Sunday, April 13, 2008

Street Kings


Bad cops are a staple in cinema. They always have been and most likely always will be. I have always enjoyed watching the anti-hero cop walk the line of morality in movies. I am fascinated by the idea of someone in power abusing it to personal gains, but still finding time to kill the bad guys. See, in real life I believe in the system of trials and whatnot, but in the movies, I kind of dig that rogue cop doctoring a crime scene to make a murder look justifiable. A part of me thinks anyone who has raped a young girl deserves death before a trial. I know it isn't very liberal thinking of me, but deal with it. I say all of this because, well Street Kings is a bad cop movie.

Anytime a guy wakes up and the first two things he does are put a magazine in his gun and vomit into the toilet, you know the guy might have issues. Such is the case for detective Tom Ludlow(Keanu Reeves). He also buys individual bottles of Vodka and downs them while driving on the job. However, he is the last of the gun-slingers in Southern California. He is the last of the men who would do anything to get the job done. He is not above putting guns in dead perps' hands to make it look like he was fired on. He does what he has to do. Luckily for him he has a whole team of people backing him up including his captain, Jack Wander(Forrest Whitaker). His antics have put him on the radar of the rat squad(a bad cop movie staple). Captain James Biggs(Dr. House) runs the rat squad and he always seems to appear just in time to remind Ludlow what he is doing. Ludlow gets the impression his former partner was ratting him out, so Ludlow follows him to give him a beat down, but instead the two cops end up in a store that is about to be robbed. The two cops try and shoot their way out, but Ludlow's former partner gets bullets unloaded into his body by the dozen and the surveillance camera captures it and it looks as if Ludlow just let it happen. The detective who picks up the case of the dead detective is Paul Diskant(Chris Evans) and soon he and Ludlow are the track of two brutal killers. All the while, there is some serious cop corruption going on that Ludlow appears to be in the middle of.

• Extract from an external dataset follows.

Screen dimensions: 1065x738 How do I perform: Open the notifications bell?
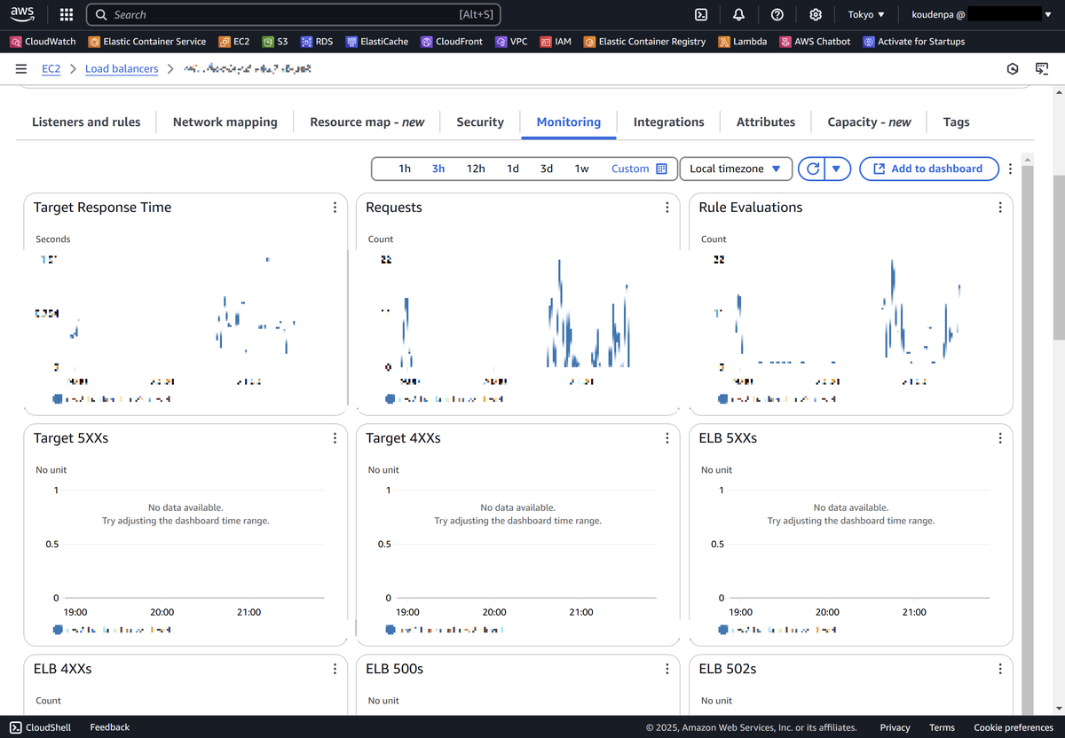pos(738,14)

James Ellroy, who is a whiz at bad cop stories, wrote a very great script and put it in the hands of a director who is also a whiz at writing bad cop stories. With their combined bad cop story skills Street Kings has a lot of flavor, action and menacing cop stuff. It also has what is probably the best type of role for Keanu Reeves- Stoic and laconic. Chris Evans is playing a version of a character he so often plays, but since he does it so well, I was not annoyed and it was nice to see Dr. House doing something other than being a sarcastic grinch. Whitaker though takes the cake, as usual. His method of falling completely into a role no matter what is consistently mesmerizing, but he has a tendency to make other actors look bad when forced into scenes with them, see the climax of this movie with Reeves as an example. Even though it comes in at around two hours, the story never lags and while the twist may seem like a "well DUH!" moment it doesn't take away from the enjoyment of the movie. But not only is the whole thing intense it has some pretty funny moments as well. At the beginning there some nice banter about race and some very politically incorrect jokes that have been missing from the cop films of late. Street Kings plays very much like a throw back bad cop movie.

Ellroy has also proven himself the master of possible non-sequitors and this exchange might be the best one I have heard in a long ass time:
Ludlow: We are the only two who can know about this.
Diskan: That's why we are in the men's room.
Now it may not seem entirely non-sequitor because it somewhat makes sense that two cops who are trying to do something off the books would be alone somewhere, but when you watch the movie it feels very much like "Where the hell is the connection" moment and is what makes this movie much better than it could have or should have been. There are other great exchanges, but I can't find the script on-line to pull them from and I cannot very well take a pen and paper and write them all down, so you'll have to trust me. James Ellroy and David Ayer collaborated on a screenplay before and the result was only sub par but here they really get it right. I know the movie looks like a rip off of something like Training Day, but if you watch the movie you will See it isn't. The twist kind of helps to prove that.

Street Kings takes a character and lets us watch him as he walks the line of doing the right thing the wrong way and just doing the wrong thing. We see a very flawed character with a sense of honor and duty, but going about it in some seriously twisted ways and I think movies like that are interesting. Reeves' Ludlow is not the animal from Training Day because he ultimately wants to do the right thing. Street Kings is flawed like it's hero, but like the hero it finds a way to be good regardless. The climax might seem a little from out of left field and the stolen money might be hidden in the worst possible place, but when the movie ends you are still left like "Damn, I wonder what decision I would have made" and that is awesome.